> [EXERCISE REQUIREMENTS] Among the entries below, take the line with "The width and height of the screenshot is (550, 412)." and the line with "977x511 pixels.", and output them and every line between them exactly, with nothing else.

> [DATA FOR PROCESSING]
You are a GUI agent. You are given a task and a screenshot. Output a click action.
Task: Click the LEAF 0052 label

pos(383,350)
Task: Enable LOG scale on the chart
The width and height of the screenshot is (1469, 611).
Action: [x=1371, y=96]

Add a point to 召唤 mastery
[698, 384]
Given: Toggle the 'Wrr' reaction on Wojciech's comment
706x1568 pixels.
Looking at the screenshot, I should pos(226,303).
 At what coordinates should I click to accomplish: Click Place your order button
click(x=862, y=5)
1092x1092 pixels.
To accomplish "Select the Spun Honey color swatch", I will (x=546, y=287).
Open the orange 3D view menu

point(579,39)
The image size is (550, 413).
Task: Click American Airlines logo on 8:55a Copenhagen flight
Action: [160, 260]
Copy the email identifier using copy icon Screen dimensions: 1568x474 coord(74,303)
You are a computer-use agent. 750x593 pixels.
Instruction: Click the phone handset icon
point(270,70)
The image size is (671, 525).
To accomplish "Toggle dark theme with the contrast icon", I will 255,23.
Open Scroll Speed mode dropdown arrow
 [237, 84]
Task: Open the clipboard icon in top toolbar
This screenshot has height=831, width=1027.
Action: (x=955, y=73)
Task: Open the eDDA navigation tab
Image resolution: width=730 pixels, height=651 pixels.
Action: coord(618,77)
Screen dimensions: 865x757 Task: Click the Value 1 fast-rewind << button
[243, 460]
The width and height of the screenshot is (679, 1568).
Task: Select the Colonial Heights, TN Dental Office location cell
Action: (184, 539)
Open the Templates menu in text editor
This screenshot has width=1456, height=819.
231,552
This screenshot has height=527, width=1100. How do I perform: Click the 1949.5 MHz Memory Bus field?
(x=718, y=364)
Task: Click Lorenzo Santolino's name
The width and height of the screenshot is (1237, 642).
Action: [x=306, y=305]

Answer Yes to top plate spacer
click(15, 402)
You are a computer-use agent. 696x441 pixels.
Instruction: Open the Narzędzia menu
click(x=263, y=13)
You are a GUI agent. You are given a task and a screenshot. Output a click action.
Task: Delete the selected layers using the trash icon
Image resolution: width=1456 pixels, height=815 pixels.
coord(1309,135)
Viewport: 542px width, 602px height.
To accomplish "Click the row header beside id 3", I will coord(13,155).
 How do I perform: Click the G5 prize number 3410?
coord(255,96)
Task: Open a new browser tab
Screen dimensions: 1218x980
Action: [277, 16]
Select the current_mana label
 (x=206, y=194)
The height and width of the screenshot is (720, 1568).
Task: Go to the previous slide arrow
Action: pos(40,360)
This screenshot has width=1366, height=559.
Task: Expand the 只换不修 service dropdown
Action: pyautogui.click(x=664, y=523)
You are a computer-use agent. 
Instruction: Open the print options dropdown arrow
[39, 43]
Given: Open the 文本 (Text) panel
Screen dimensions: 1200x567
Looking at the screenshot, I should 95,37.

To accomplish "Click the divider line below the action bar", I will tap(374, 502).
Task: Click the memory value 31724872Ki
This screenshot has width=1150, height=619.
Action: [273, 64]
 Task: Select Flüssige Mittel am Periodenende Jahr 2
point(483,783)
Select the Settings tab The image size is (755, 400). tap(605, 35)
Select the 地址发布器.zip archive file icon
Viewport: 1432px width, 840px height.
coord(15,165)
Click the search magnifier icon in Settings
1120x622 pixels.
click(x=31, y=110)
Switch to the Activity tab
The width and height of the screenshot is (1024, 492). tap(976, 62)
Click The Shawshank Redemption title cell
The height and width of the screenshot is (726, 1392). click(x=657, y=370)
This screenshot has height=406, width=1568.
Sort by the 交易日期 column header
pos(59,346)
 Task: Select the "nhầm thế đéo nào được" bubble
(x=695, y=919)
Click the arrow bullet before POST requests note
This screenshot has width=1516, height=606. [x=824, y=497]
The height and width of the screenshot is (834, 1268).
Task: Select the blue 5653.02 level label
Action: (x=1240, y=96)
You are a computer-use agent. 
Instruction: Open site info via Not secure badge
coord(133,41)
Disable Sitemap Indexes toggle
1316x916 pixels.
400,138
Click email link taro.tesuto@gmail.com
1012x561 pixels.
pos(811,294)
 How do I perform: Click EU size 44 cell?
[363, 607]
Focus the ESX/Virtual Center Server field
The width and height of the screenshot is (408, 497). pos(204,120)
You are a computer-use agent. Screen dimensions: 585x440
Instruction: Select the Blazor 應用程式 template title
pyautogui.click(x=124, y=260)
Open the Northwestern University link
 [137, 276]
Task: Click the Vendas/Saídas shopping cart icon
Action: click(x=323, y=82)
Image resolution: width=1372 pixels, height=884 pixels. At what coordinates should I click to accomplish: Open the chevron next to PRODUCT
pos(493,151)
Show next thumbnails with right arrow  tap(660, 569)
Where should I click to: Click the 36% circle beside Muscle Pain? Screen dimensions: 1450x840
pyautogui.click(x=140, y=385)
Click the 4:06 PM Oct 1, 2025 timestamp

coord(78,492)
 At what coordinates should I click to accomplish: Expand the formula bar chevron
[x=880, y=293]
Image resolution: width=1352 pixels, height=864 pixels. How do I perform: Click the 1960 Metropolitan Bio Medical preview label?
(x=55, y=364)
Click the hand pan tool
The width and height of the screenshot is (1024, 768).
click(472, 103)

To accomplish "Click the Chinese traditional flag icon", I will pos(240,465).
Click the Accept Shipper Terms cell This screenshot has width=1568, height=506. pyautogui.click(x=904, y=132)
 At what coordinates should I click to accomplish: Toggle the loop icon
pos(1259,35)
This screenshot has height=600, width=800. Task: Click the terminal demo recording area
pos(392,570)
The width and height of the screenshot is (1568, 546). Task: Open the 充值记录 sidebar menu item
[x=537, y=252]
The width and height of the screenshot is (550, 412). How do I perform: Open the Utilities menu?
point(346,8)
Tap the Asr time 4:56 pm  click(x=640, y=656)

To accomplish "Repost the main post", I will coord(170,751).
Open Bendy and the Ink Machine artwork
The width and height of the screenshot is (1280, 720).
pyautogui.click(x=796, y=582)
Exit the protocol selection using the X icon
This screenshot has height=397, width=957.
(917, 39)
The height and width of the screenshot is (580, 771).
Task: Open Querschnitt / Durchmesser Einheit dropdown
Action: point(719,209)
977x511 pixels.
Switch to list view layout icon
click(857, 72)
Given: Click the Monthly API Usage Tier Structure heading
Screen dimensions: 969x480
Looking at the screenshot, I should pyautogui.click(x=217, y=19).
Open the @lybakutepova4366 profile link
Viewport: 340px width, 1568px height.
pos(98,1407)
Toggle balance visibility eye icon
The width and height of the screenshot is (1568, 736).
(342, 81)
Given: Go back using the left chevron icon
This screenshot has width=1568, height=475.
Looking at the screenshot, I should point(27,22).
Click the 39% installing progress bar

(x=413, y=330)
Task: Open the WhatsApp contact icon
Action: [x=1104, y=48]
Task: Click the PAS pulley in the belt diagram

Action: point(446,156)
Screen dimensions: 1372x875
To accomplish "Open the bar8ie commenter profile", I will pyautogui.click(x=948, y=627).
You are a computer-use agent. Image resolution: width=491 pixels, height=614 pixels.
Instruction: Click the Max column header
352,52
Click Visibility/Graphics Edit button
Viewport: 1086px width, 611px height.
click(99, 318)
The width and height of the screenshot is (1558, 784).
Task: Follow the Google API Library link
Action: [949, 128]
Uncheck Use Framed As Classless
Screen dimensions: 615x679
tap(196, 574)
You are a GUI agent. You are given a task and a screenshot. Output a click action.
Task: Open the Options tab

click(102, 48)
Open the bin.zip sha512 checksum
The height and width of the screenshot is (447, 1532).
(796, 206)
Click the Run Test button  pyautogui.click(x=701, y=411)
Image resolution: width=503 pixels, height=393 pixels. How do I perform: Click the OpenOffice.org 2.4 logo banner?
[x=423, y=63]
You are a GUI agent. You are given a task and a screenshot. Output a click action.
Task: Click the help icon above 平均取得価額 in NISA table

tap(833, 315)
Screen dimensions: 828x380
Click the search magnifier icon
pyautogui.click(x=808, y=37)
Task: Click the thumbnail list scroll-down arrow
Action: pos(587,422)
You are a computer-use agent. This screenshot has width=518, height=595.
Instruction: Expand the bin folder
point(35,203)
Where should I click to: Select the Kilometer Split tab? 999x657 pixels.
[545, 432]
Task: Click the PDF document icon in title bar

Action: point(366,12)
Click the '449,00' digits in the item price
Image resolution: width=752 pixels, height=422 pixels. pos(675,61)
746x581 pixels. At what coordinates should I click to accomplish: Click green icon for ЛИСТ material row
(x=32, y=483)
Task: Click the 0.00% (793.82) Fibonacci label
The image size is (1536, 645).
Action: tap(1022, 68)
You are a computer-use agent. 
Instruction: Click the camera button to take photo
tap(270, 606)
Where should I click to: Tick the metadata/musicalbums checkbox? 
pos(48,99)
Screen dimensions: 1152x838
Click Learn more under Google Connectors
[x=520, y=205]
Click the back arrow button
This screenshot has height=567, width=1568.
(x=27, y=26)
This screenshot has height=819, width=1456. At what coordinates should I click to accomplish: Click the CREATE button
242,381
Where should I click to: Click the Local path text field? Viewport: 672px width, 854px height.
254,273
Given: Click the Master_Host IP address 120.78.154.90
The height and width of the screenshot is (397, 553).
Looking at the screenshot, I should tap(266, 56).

> [YOUR RESPONSE]
The width and height of the screenshot is (550, 412). How do I perform: Open the Utilities menu?
point(346,8)
Tap the Asr time 4:56 pm  click(x=640, y=656)

To accomplish "Repost the main post", I will coord(170,751).
Open Bendy and the Ink Machine artwork
The width and height of the screenshot is (1280, 720).
pyautogui.click(x=796, y=582)
Exit the protocol selection using the X icon
This screenshot has height=397, width=957.
(917, 39)
The height and width of the screenshot is (580, 771).
Task: Open Querschnitt / Durchmesser Einheit dropdown
Action: point(719,209)
977x511 pixels.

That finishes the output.